- _Material shown_:
━━━

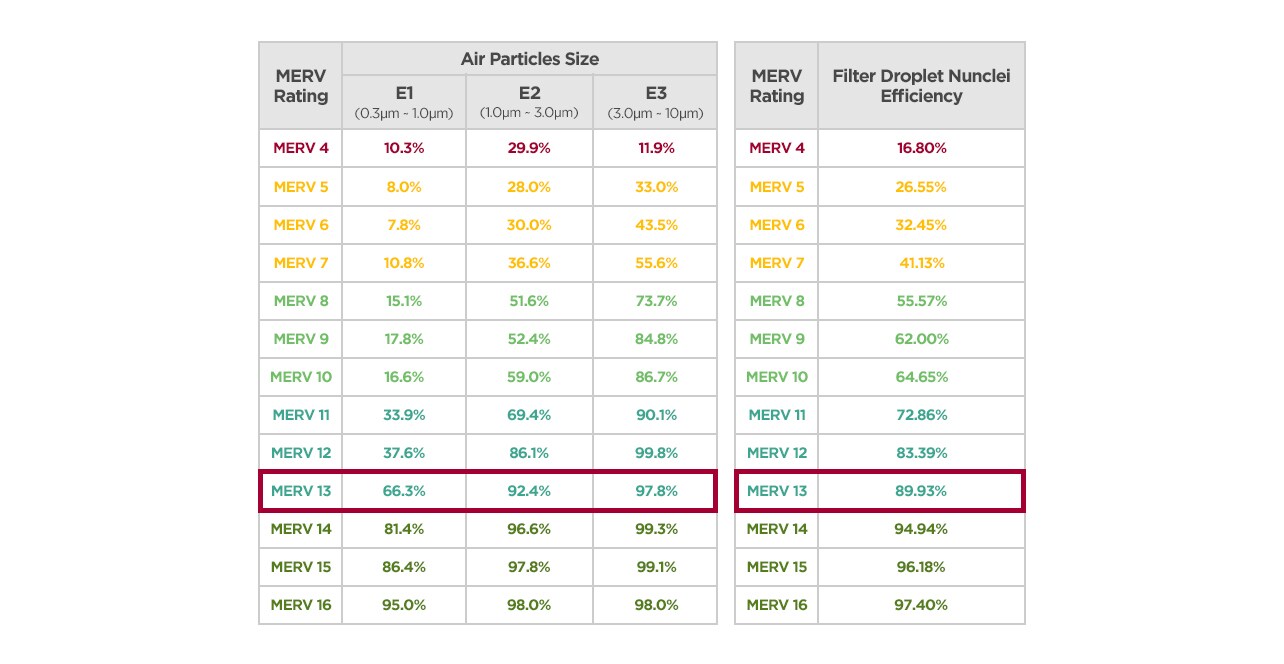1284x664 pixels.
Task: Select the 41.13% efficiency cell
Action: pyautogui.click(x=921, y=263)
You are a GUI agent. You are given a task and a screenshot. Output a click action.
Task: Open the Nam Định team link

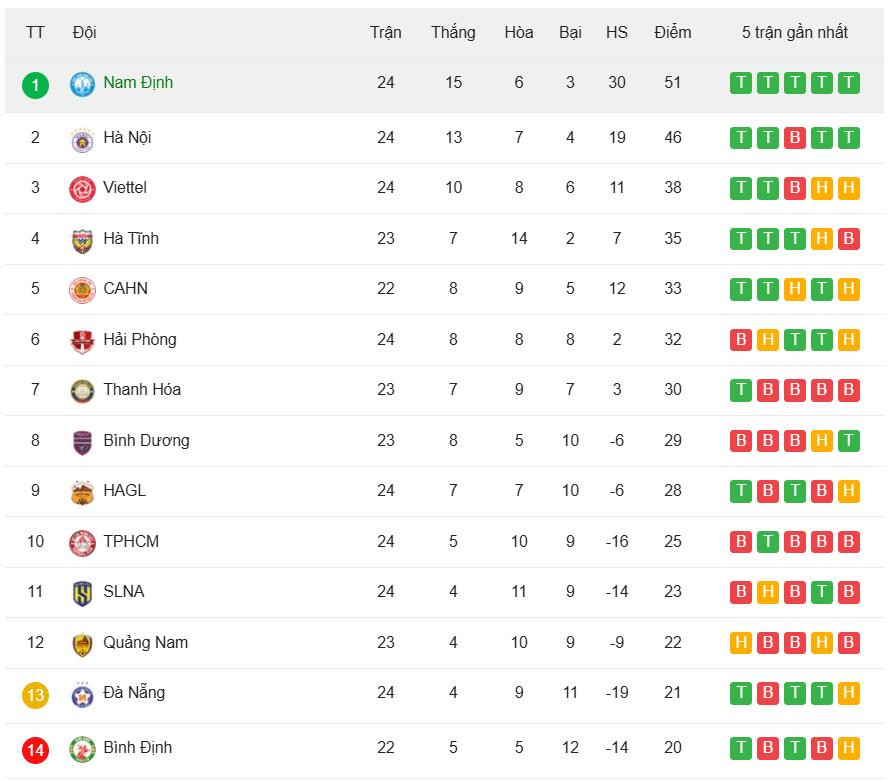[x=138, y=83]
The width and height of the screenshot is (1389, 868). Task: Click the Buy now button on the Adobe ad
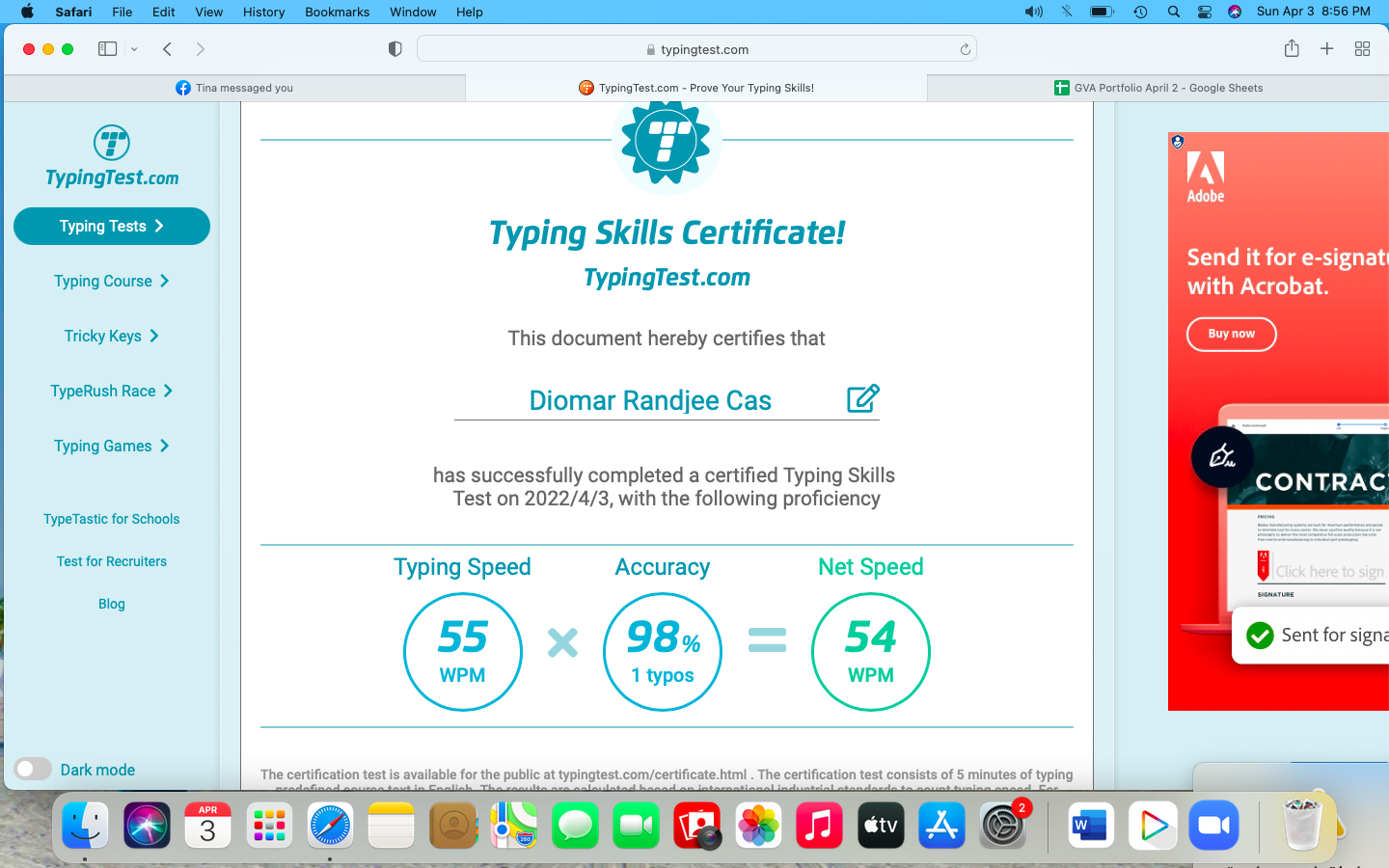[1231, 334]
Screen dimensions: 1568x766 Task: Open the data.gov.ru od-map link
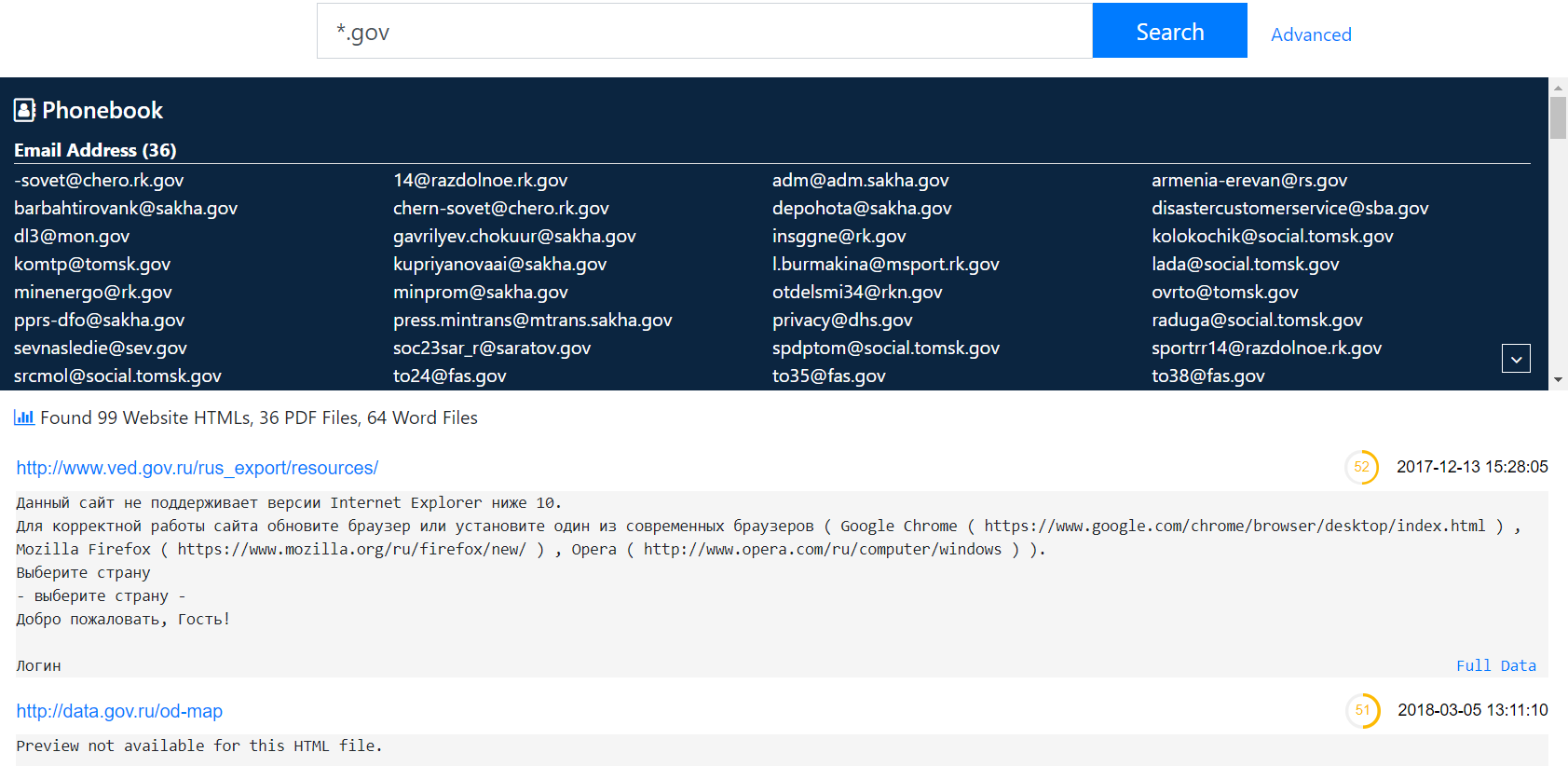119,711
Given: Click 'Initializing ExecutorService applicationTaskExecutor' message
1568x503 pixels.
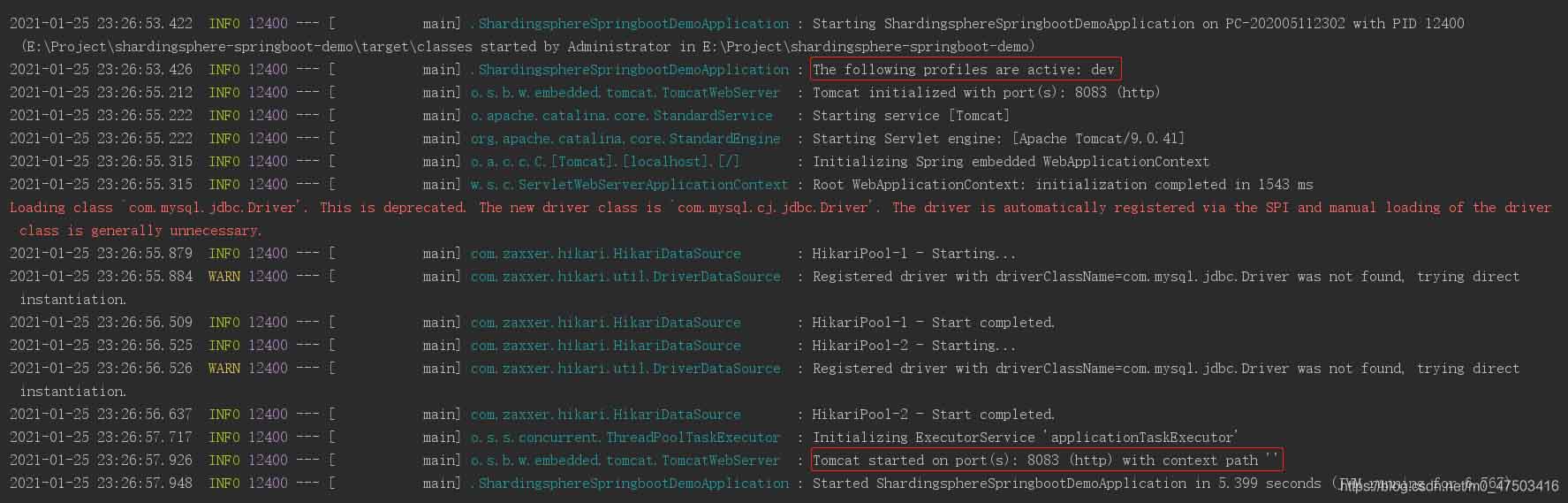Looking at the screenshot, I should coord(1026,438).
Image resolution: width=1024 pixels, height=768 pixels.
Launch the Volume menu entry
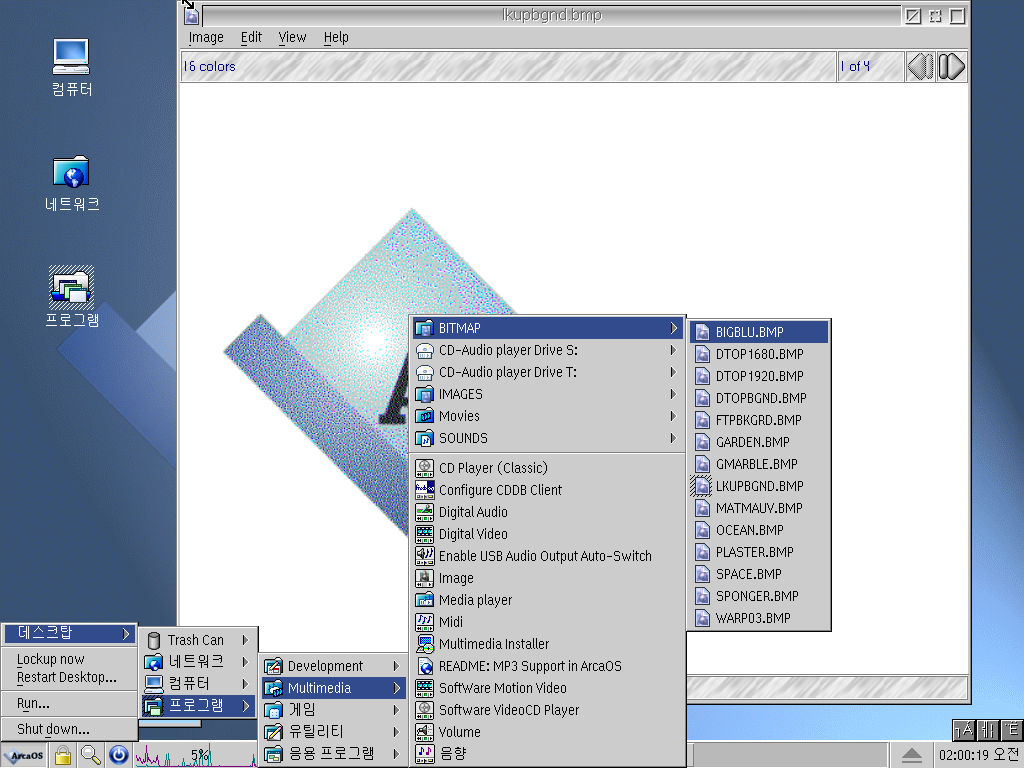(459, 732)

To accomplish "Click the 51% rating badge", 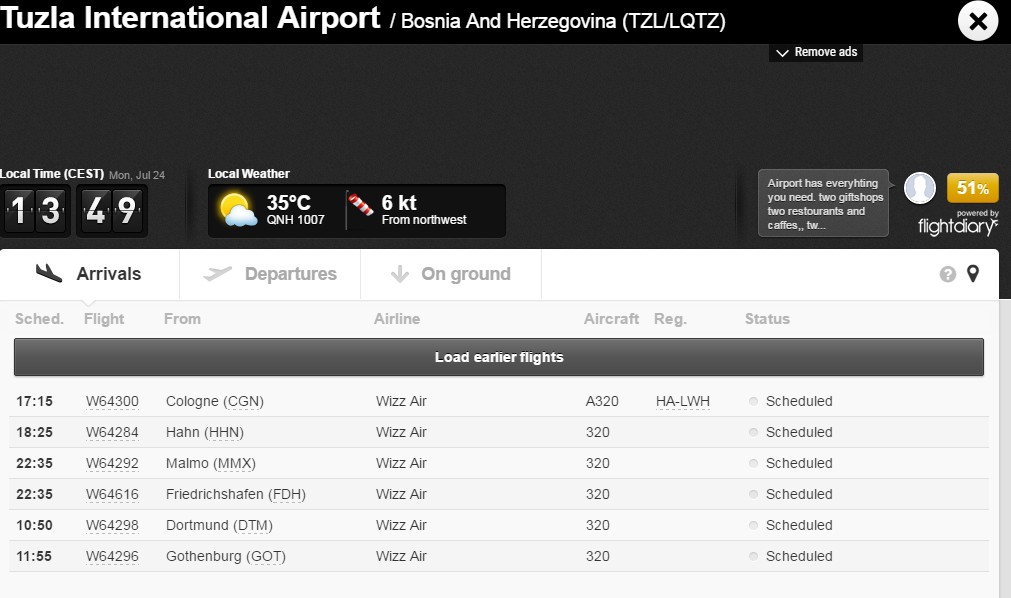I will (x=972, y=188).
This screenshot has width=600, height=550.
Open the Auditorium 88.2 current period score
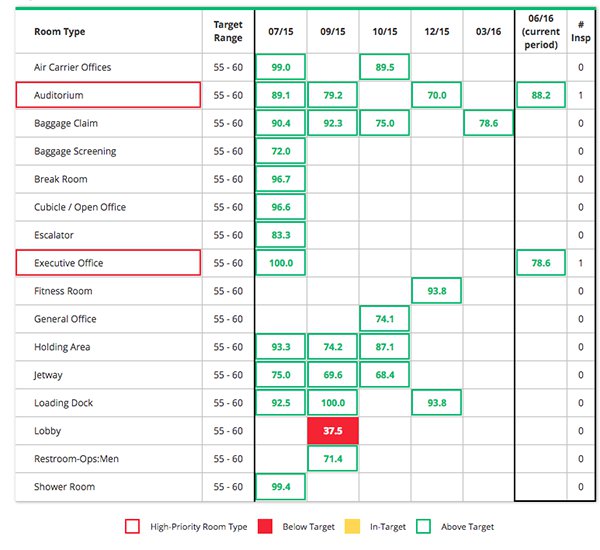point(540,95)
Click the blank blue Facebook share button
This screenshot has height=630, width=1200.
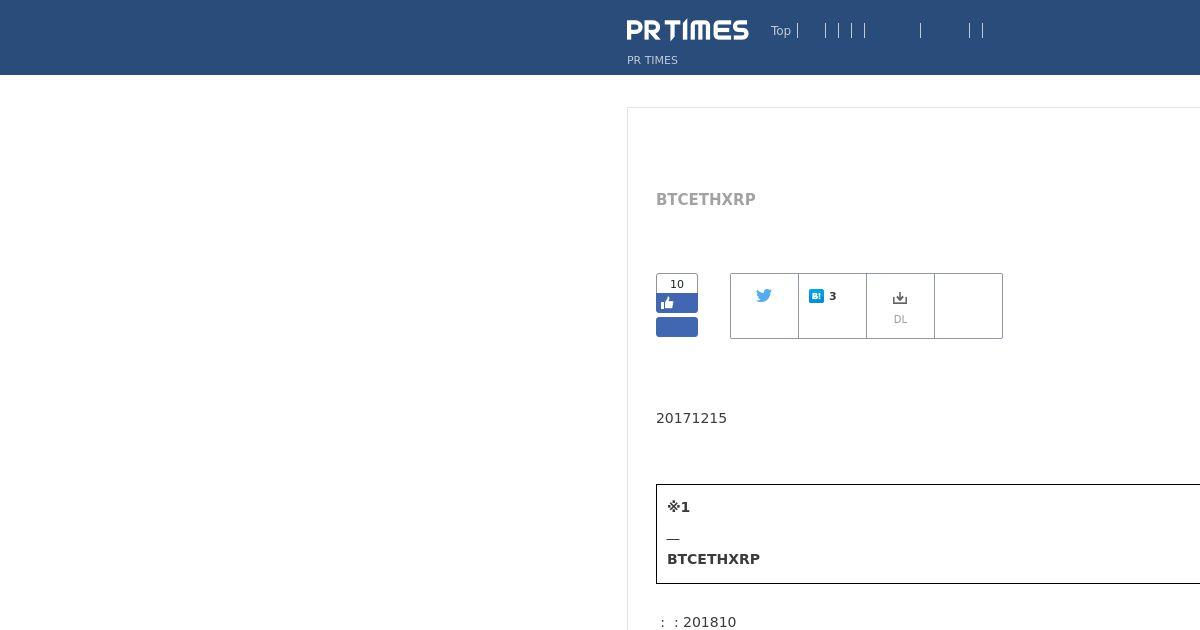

━━━

Every line from the one containing "Click the blank blue Facebook share button" through the last line of the listing must be written out again exactly, and no other line. Leave the pictures aside.

- _Task answer_:
Click the blank blue Facebook share button
This screenshot has height=630, width=1200.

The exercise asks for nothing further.